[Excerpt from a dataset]
* Begin *
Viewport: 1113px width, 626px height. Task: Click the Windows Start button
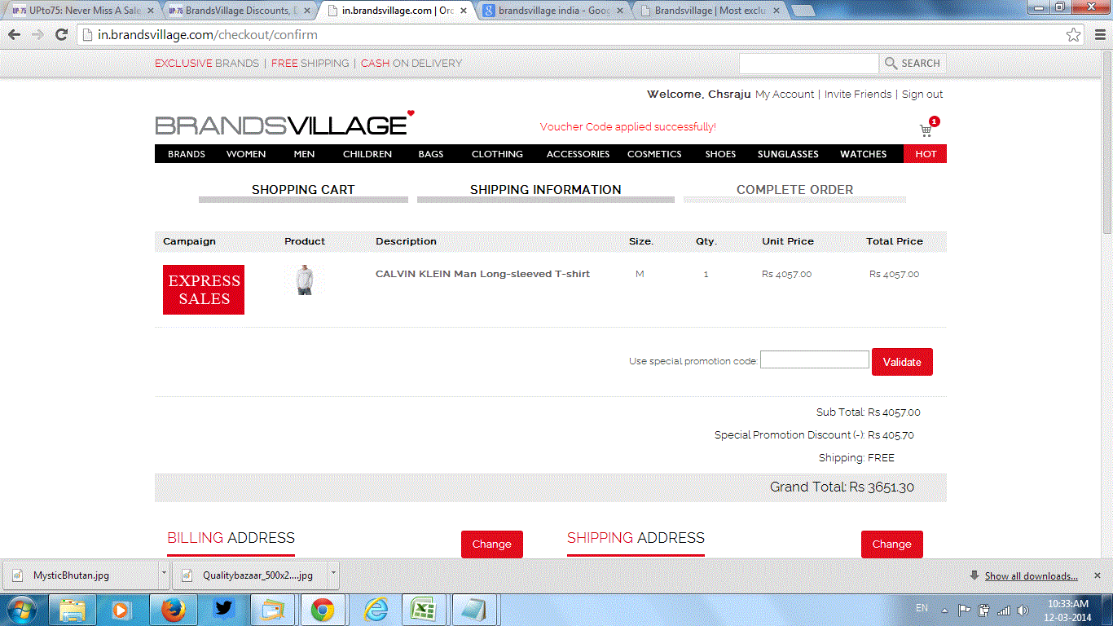click(x=20, y=610)
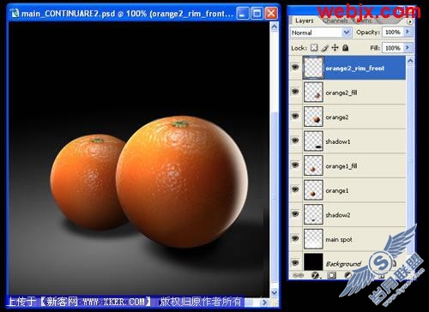Click the lock image pixels brush icon
Viewport: 429px width, 312px height.
[324, 48]
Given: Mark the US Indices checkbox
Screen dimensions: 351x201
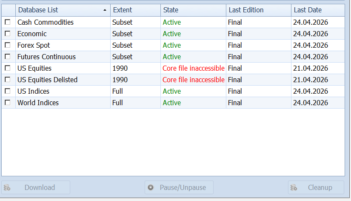Looking at the screenshot, I should click(7, 91).

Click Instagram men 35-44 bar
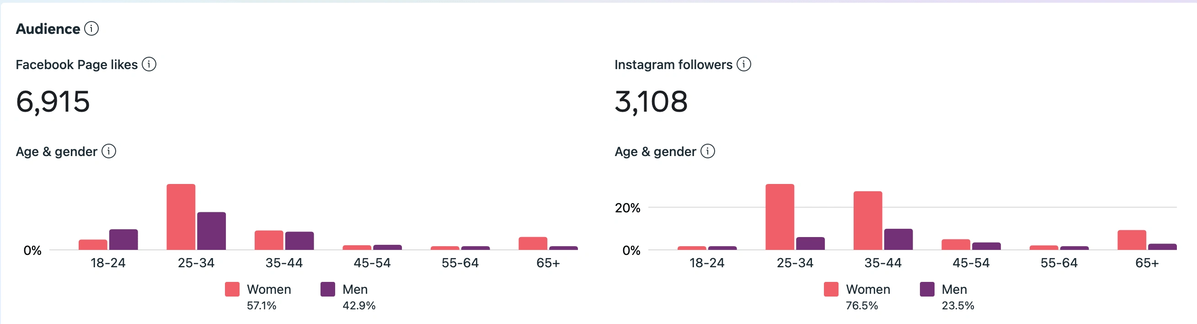[x=898, y=239]
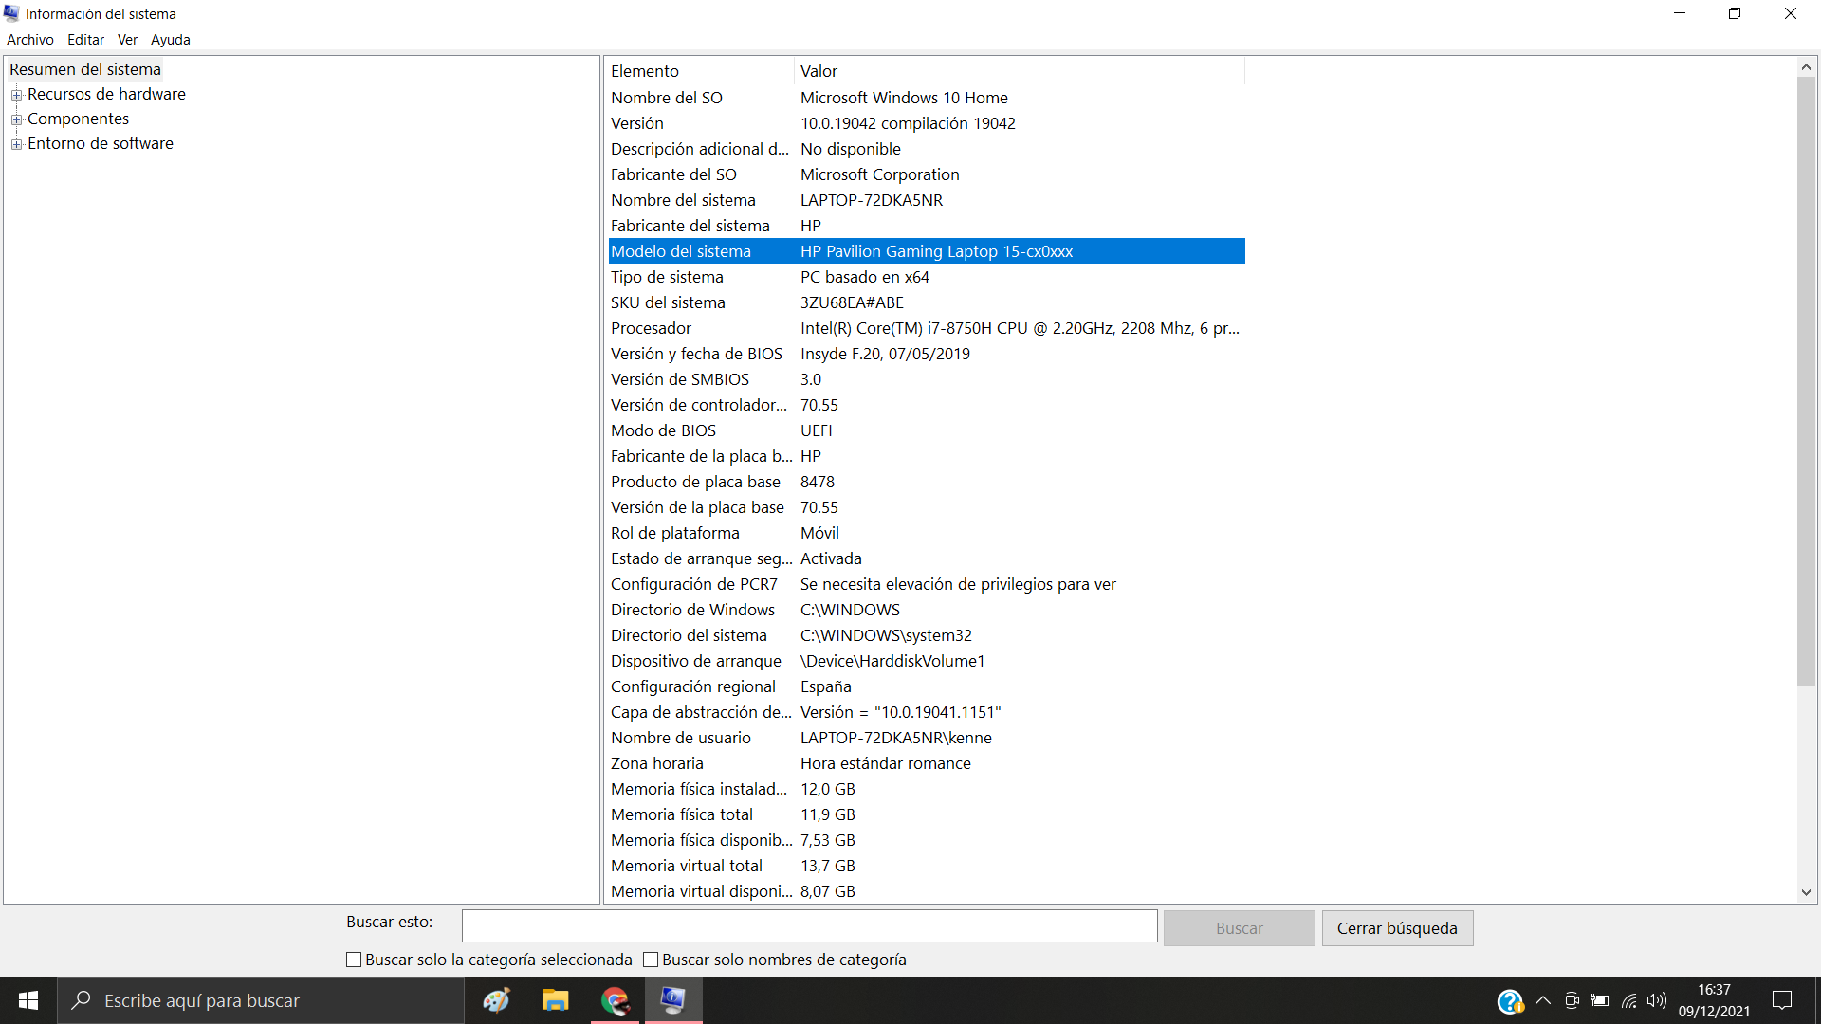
* End *
Aim:
Reproduce every entry above verbatim, leaving out the pictures.

Solution below:
Viewport: 1113px width, 626px height. Task: Click the Windows Start button
click(x=20, y=610)
Click the lock image pixels brush icon
Viewport: 429px width, 312px height.
[324, 48]
Given: Mark the US Indices checkbox
Screen dimensions: 351x201
Looking at the screenshot, I should click(7, 91).

Click Instagram men 35-44 bar
[x=898, y=239]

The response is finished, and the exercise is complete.